The candidate recited the wisdom she'd plucked from the fortune cookie.

“There's more to balance than not falling over.”

Ah so.

Ah, Too, save those little nuggets on the off chance they might be locally applicable. Here are a few of mine drawn from decades of Board of Supervisors meeting watching:

  • Try to be wrong — that way you might be right.
  • Plan not to finish. Then you might.
  • Doing nothing by yourself is cheaper than paying someone to do nothing for you.
  • Always ask for a consultant’s opinion before doing what you want to do anyway.
  • Self-interest trumps public interest.
  • Only ask questions about the small expenditures.
  • If in doubt, complicate.
  • When it comes to spending tax dollars act as if at least three zeroes are not there.
  • Trivial discussions make good distractions.
  • If you don’t want an answer, ask Supervisor Smith.
  • If you don't want two answers, ask Carmel Angelo.

7 Comments

  1. George Hollister June 18, 2018

    “And that brings me to another point. According to two county supervisors I have talked to during this election process, Ranochak has never asked for more funding to hire more balloteers or buy more, newer, or more efficient voting machines. It appears to me that she simply likes doing things the way she was taught to do them and doesn’t care that it takes almost a month for her to let the voters know who won an election.
    As I said, these much-needed suggestions could be carried out without much impact on the county’s budget. Keep in mind, this is a county that thinks nothing of spending several million dollars every year to hire outside consultants and engage professional services for all sorts of — sometimes — questionable tasks and activities.”

    A credible, and functional elections process is the most important job of government. On the one hand, we should always be careful when advocating for more government spending because it draws the hogs to the trough. On the other hand, a lack of money is never a legitimate reason for having a dysfunctional voting system.

  2. Craig Stehr June 18, 2018

    Am networking to find others who would appreciate being part of a spiritually focused nomadic action group. This is the panacea for these scrambled times.
    Email: craiglouisstehr@gmail.com
    Let’s do it! ;-)

  3. BB Grace June 18, 2018

    President Trump just established the U.S. Space Force as the six branch of U.S. Armed Forces.

    The new wiki page https://en.wikipedia.org/wiki/U.S._Space_Force

    Sure will make the pending military parade on Veteran’s Day interesting.

  4. chuck dunbar June 18, 2018

    “Sure will make the pending military parade on Veteran’s Day interesting.” Sorry, BB Grace, but nothing will make this parade interesting or amusing or worthwhile. It’s a sorry, sordid sop to Trump’s ego, nothing else.
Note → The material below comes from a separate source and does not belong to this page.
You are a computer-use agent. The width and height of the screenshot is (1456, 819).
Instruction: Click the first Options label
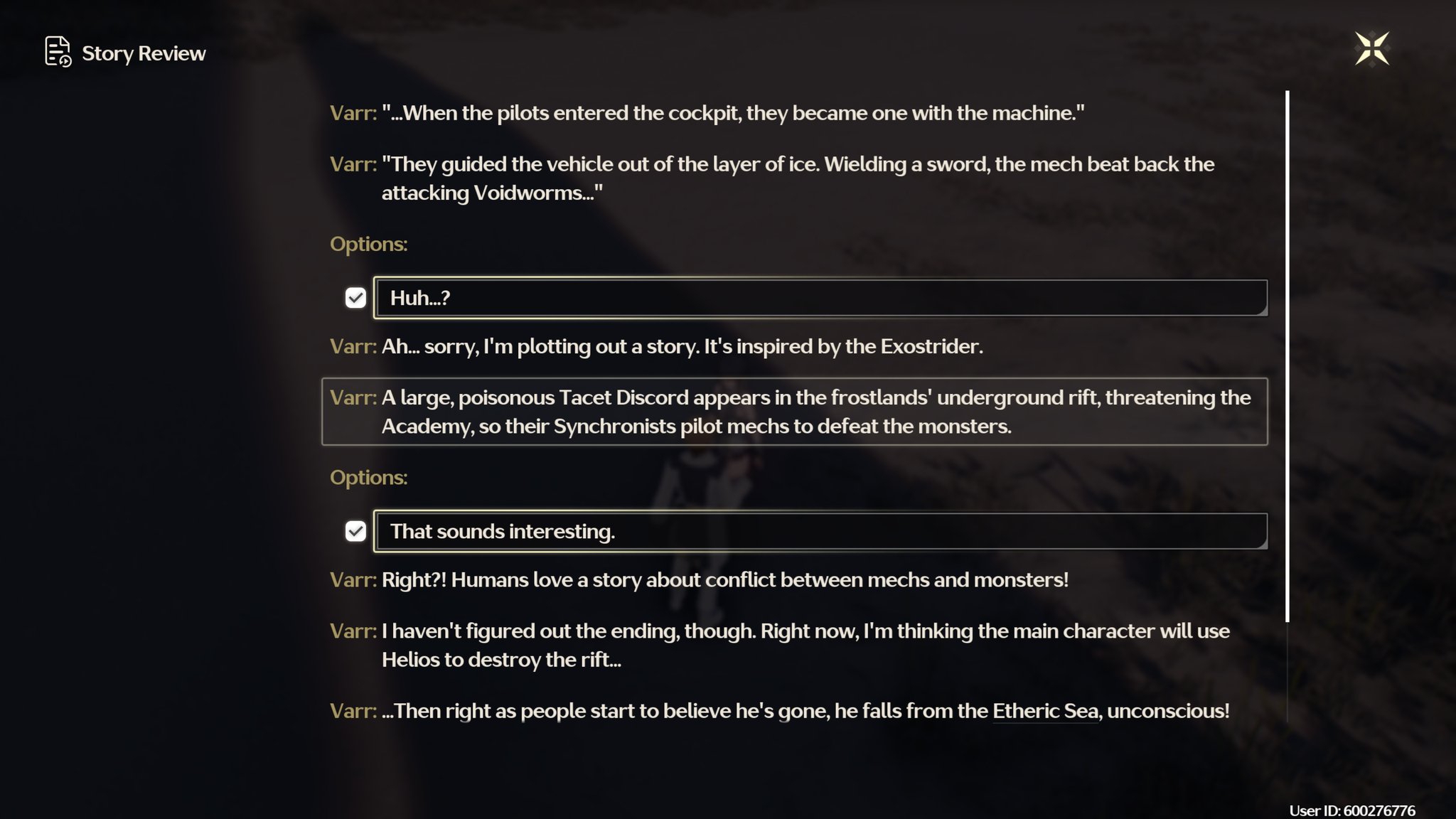click(x=368, y=244)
It’s a parody of true leadership and strength and makes us look even more foolish before the world.

    • BB Grace June 18, 2018

      Where in the world does President Trump look foolish Mr. Dunbar?

      • james marmon June 18, 2018

        The left coast, Ms. Grace. Everywhere else he is considered brilliant.

  5. james marmon June 18, 2018

    Lake County settles jail suicide case for $2 million

    “Lake County will pay $2 million to settle a federal civil rights lawsuit filed by the family of a Santa Rosa social worker who hanged herself at the Lake County Jail.”

    “Shikman also reached a settlement agreement with the company providing medical care in the jail, Monterey-based California Forensic Medical Group, for an undisclosed amount of money.” [the same folks that let Steven Neuroth die while in Allman’s custody]

    “California Forensic Medical Group was using lesser-trained vocational nurses to make key medical and mental health care decisions for inmates, which violated state law, according to the family’s attorney. The company at the time also didn’t provide mental health evaluations on weekends, according to Green. Gaunt was brought to the Lake County Jail on a Saturday.”

    http://www.pressdemocrat.com/news/8446145-181/lake-county-settles-jail-suicide

    James Marmon MSW
    Former Social Worker V
    Mendocino Family and Children’s Services.

    P.S. Unfortunately it won’t be long until the Mendocino County and RQMC/RCS are sued too.